Задание
Повторите целиком и без единого изменения интервью с Владимиром Мединским, которое приведено ниже.

Исходный текст

_ _ _ _

История, как и наука, начинается с античности. Но нам она передаётся как мифология. Владимир Мединский, российский политик и писатель, на презентации новой книги «Стена», представил сегодняшнюю мифологию, окружающую Россию.
О том, как относиться к своей истории, как оценивать исторические события недавнего периода, Владимир Мединский рассказал в интервью корреспонденту газеты «Великая Эпоха».
— Владимир Ростиславович, что повлияло на Ваш выбор профессии историка?
В.М.: Историки есть разные: есть археологи, которые участвуют в раскопках, изучают предметную историю, есть архивисты, есть специалисты по генеалогии, которые исследуют родословные…
Я избрал для себя профессию историка-популяризатора, она близка к амплуа преподавателя. В качестве примера могу назвать литератора и историка Н. М. Карамзина.
В моей школе историю преподавали неинтересно. Преподаватель был очень грамотным, но он преподавал нам каноны. Сказать, что материал подавался очень сухо, значит, ничего не сказать.

_ _ _ _

Записи набора
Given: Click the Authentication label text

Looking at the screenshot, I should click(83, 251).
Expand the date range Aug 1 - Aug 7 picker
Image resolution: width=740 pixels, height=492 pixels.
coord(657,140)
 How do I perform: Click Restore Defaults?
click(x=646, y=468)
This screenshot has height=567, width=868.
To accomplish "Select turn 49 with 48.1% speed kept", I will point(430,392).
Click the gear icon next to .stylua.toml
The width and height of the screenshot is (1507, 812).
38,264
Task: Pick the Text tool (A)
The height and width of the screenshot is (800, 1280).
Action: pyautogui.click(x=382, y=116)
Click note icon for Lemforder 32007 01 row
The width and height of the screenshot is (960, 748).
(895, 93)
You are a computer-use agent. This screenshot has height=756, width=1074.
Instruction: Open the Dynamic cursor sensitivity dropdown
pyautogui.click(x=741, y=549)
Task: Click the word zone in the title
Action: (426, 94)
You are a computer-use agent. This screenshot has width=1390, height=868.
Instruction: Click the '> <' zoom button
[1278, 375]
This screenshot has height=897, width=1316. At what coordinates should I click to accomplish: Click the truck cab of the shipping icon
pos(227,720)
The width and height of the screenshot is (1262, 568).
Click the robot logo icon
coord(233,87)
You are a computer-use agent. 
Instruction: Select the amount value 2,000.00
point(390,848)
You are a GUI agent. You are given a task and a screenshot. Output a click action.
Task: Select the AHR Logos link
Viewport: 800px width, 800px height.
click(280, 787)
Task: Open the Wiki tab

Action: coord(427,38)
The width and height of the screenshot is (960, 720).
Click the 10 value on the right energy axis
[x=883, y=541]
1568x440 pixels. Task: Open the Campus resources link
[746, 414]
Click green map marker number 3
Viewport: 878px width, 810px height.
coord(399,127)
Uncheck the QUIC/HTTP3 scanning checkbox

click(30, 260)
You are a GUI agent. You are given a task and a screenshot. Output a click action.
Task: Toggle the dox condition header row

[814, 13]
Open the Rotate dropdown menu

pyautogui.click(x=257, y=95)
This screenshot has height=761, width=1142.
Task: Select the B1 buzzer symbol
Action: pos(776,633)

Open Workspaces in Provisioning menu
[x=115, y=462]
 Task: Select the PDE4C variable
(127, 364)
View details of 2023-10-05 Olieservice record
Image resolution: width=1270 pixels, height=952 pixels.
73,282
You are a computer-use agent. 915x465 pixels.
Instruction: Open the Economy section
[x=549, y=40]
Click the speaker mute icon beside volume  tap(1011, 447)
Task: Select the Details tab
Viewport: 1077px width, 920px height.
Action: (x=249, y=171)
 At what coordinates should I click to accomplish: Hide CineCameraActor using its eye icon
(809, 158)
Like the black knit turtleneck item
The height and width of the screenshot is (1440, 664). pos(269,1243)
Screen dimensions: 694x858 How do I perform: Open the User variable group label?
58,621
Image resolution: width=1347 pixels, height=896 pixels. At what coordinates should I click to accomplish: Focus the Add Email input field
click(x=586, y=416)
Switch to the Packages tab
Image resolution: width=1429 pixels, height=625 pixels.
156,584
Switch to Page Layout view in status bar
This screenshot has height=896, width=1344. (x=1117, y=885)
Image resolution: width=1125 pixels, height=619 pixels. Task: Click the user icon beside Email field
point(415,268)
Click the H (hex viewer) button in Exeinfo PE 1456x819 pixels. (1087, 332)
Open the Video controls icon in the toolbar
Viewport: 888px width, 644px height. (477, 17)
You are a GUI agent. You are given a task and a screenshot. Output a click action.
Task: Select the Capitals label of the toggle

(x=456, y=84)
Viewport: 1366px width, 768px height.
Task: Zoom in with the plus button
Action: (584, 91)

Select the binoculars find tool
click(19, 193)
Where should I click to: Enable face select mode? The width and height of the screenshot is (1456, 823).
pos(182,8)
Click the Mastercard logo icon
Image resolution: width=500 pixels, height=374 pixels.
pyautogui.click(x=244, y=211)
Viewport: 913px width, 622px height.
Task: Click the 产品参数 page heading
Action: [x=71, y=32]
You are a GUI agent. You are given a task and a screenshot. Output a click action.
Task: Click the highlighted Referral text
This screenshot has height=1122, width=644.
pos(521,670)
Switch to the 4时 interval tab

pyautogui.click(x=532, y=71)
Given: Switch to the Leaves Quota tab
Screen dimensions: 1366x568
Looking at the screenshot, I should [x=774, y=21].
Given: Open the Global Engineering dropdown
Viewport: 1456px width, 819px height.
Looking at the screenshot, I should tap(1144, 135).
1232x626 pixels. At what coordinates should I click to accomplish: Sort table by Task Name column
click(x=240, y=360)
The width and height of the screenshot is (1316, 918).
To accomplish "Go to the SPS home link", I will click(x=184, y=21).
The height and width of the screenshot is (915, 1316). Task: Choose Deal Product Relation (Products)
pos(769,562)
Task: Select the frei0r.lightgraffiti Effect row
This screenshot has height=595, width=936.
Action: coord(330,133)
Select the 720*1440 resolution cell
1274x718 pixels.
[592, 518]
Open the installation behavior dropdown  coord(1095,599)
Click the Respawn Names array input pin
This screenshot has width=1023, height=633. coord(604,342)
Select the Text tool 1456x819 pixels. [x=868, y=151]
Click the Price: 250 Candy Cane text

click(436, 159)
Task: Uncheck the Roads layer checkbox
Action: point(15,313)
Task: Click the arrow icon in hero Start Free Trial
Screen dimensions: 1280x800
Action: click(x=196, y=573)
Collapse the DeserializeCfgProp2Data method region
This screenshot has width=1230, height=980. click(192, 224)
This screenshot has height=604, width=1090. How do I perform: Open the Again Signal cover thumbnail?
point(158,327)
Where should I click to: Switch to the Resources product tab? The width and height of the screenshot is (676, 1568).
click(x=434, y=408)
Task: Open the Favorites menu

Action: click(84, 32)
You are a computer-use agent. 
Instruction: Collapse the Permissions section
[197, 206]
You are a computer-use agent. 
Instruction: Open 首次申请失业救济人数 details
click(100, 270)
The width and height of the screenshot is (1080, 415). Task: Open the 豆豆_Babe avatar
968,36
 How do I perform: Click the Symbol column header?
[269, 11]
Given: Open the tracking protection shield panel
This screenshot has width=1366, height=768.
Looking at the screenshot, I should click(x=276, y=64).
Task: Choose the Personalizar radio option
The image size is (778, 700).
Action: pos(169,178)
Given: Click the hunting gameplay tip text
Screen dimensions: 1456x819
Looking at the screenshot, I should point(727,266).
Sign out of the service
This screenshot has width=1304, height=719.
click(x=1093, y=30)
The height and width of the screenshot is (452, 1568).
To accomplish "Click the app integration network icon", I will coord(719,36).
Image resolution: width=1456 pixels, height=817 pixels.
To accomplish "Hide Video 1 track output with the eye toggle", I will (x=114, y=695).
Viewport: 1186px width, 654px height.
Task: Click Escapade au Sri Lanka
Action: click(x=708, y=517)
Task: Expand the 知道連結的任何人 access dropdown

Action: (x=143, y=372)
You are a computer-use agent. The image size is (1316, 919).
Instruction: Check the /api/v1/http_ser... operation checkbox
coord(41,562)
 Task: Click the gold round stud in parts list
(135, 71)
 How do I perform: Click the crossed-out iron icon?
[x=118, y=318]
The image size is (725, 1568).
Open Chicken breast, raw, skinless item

_ _ _ _

Ответ
История, как и наука, начинается с античности. Но нам она передаётся как мифология. Владимир Мединский, российский политик и писатель, на презентации новой книги «Стена», представил сегодняшнюю мифологию, окружающую Россию.
О том, как относиться к своей истории, как оценивать исторические события недавнего периода, Владимир Мединский рассказал в интервью корреспонденту газеты «Великая Эпоха».
— Владимир Ростиславович, что повлияло на Ваш выбор профессии историка?
В.М.: Историки есть разные: есть археологи, которые участвуют в раскопках, изучают предметную историю, есть архивисты, есть специалисты по генеалогии, которые исследуют родословные…
Я избрал для себя профессию историка-популяризатора, она близка к амплуа преподавателя. В качестве примера могу назвать литератора и историка Н. М. Карамзина.
В моей школе историю преподавали неинтересно. Преподаватель был очень грамотным, но он преподавал нам каноны. Сказать, что материал подавался очень сухо, значит, ничего не сказать.